## AVAILABLE DATA
>>>>
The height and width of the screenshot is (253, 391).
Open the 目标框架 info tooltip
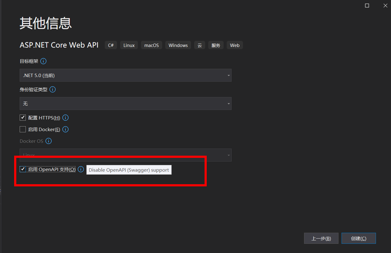[x=43, y=61]

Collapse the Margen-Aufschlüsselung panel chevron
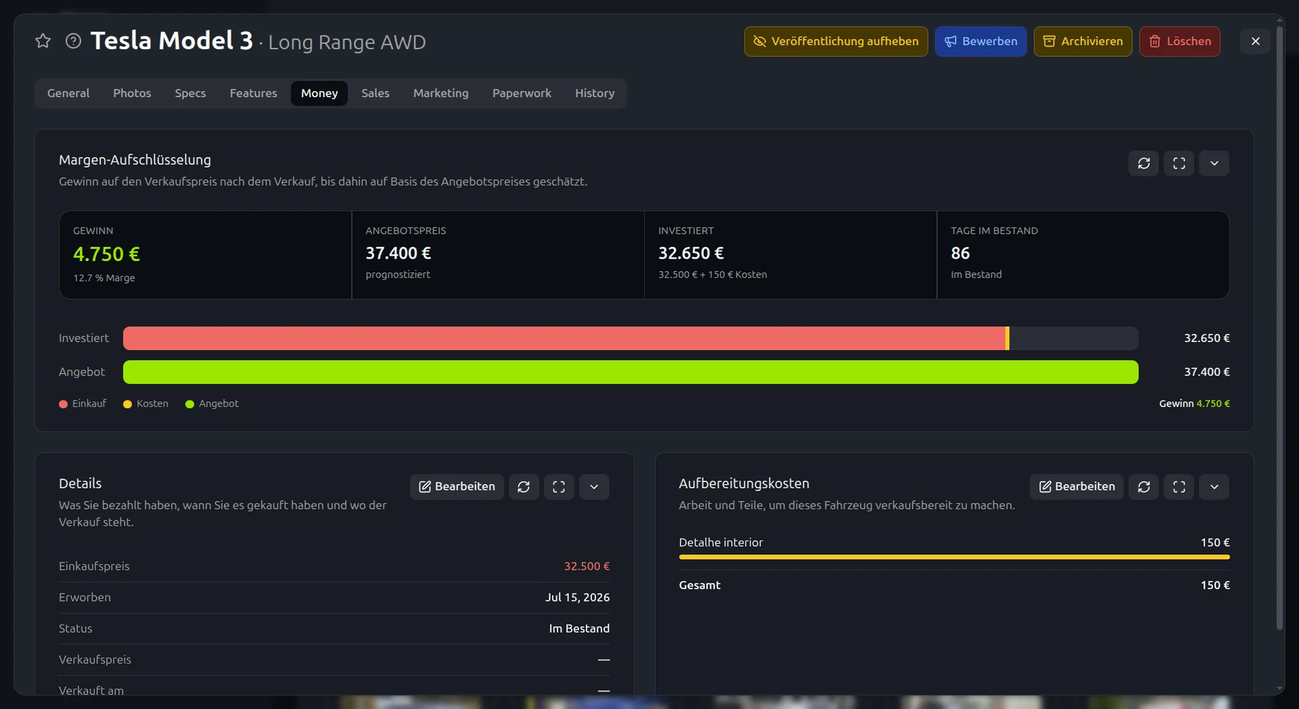tap(1214, 163)
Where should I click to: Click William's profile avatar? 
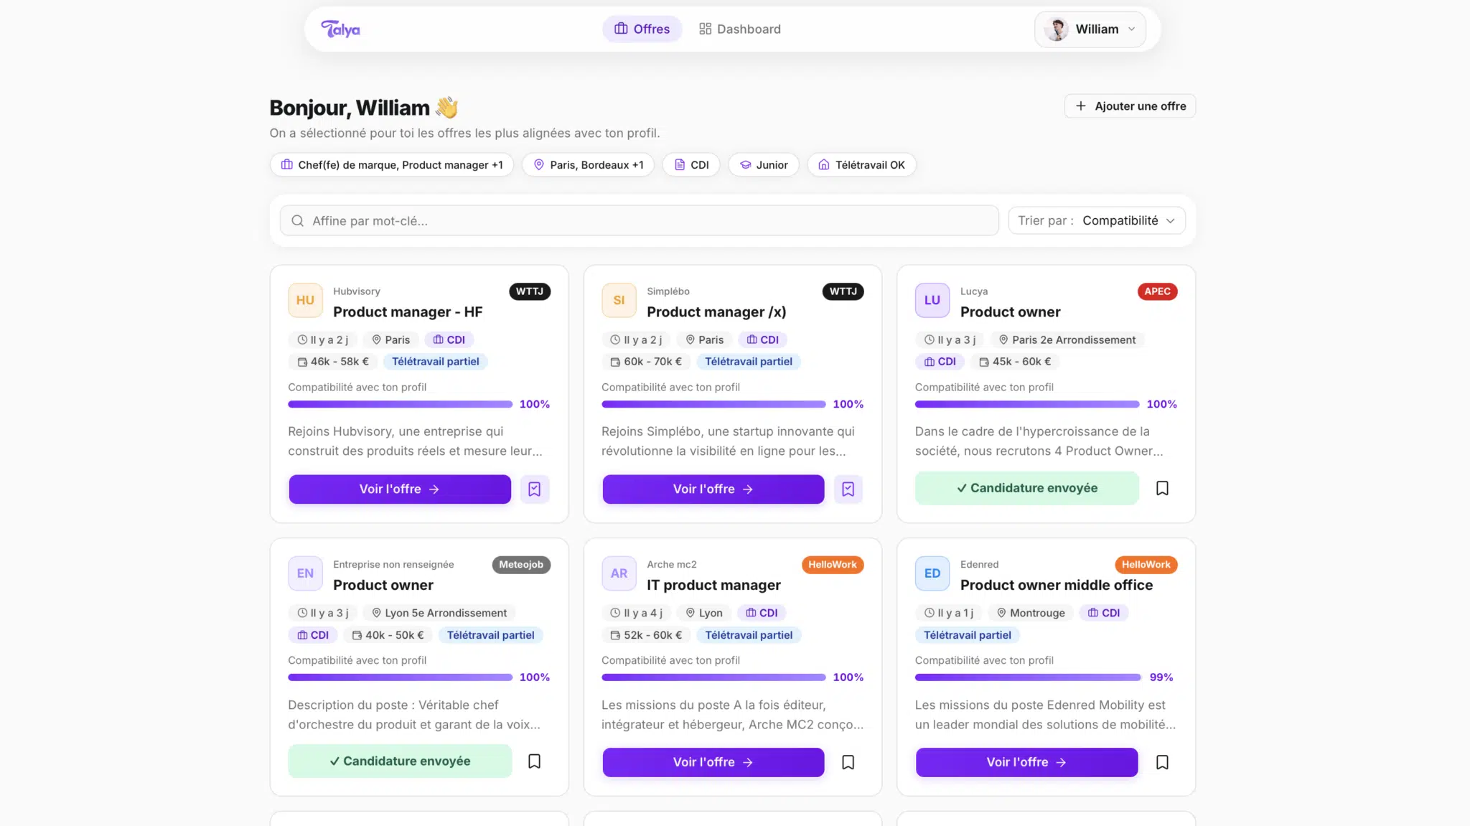(1057, 29)
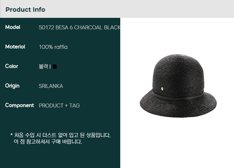The width and height of the screenshot is (234, 168).
Task: Click the asterisk before the Korean notice
Action: pos(11,135)
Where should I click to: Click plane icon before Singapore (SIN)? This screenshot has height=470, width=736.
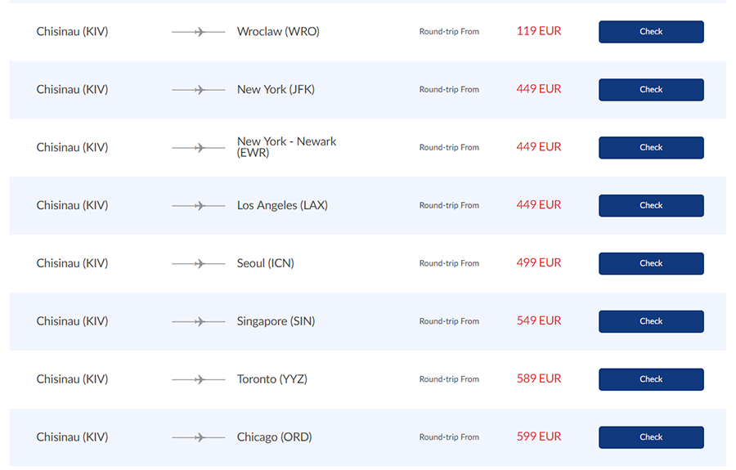point(199,321)
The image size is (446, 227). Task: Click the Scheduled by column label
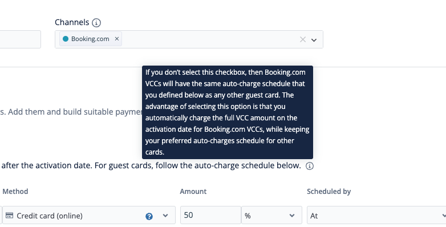pos(329,192)
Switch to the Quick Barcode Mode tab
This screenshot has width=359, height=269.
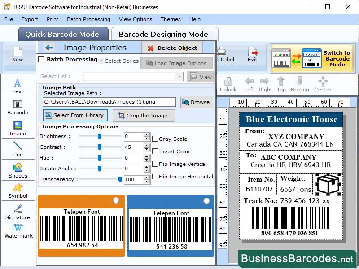tap(63, 34)
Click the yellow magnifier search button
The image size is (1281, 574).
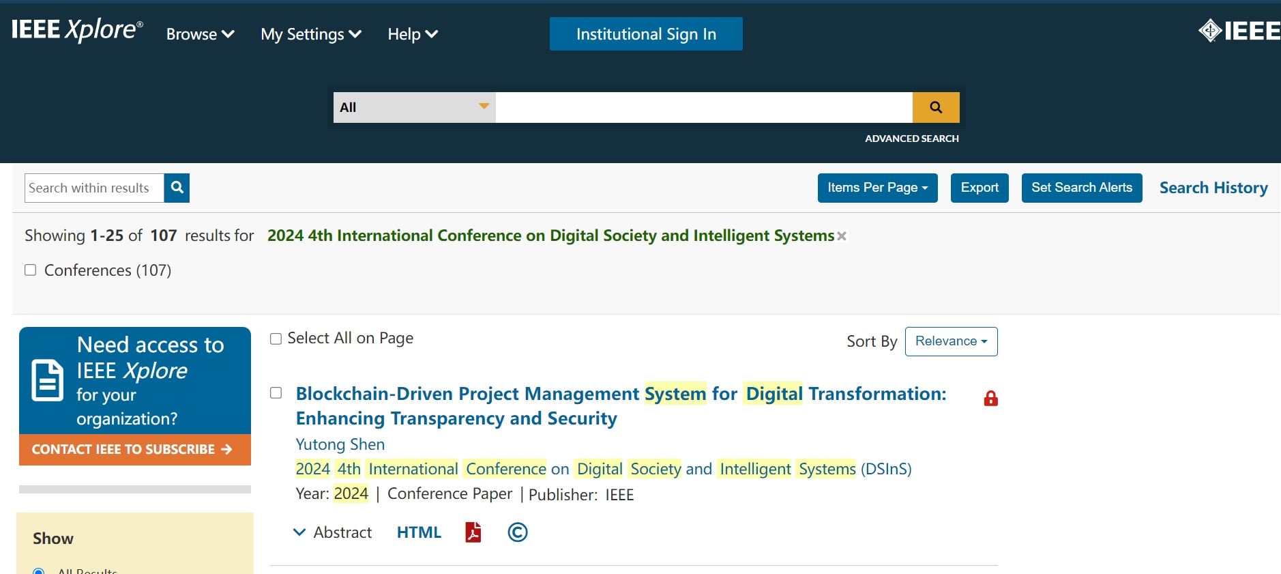[936, 107]
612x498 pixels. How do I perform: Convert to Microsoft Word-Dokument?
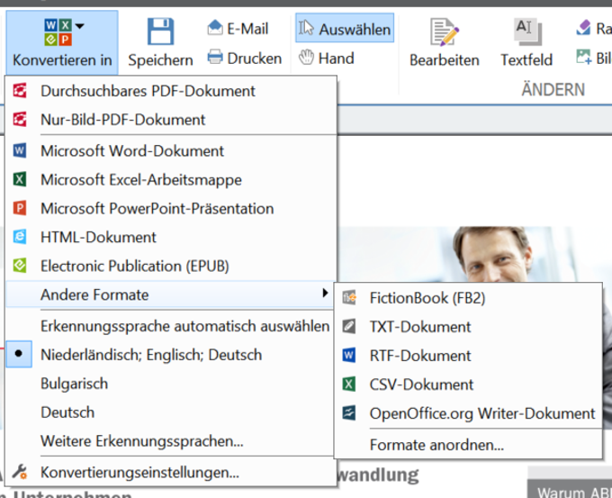tap(131, 150)
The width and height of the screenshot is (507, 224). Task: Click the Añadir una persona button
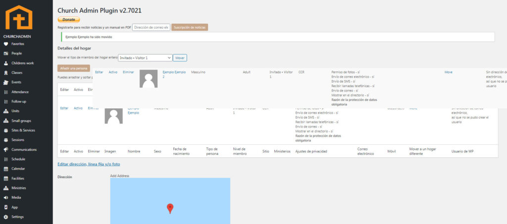[x=73, y=68]
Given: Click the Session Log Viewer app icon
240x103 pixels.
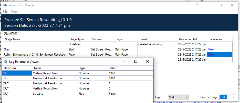Looking at the screenshot, I should [5, 5].
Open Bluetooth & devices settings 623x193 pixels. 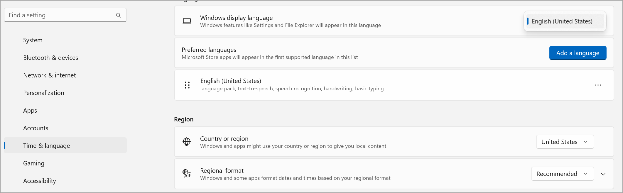(x=50, y=57)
<<<<
From the data above, retype only the lines starting with the line with "Switch to the Quick Barcode Mode tab" and going on through the line with "Given: Click the Session Log Viewer app icon", exactly, leaving out the pictures.

## EXERCISE OUTPUT
Switch to the Quick Barcode Mode tab
This screenshot has width=359, height=269.
tap(63, 34)
Click the yellow magnifier search button
The image size is (1281, 574).
[936, 107]
612x498 pixels. How do I perform: Convert to Microsoft Word-Dokument?
tap(131, 150)
The width and height of the screenshot is (507, 224). Task: Click the Añadir una persona button
[x=73, y=68]
Given: Click the Session Log Viewer app icon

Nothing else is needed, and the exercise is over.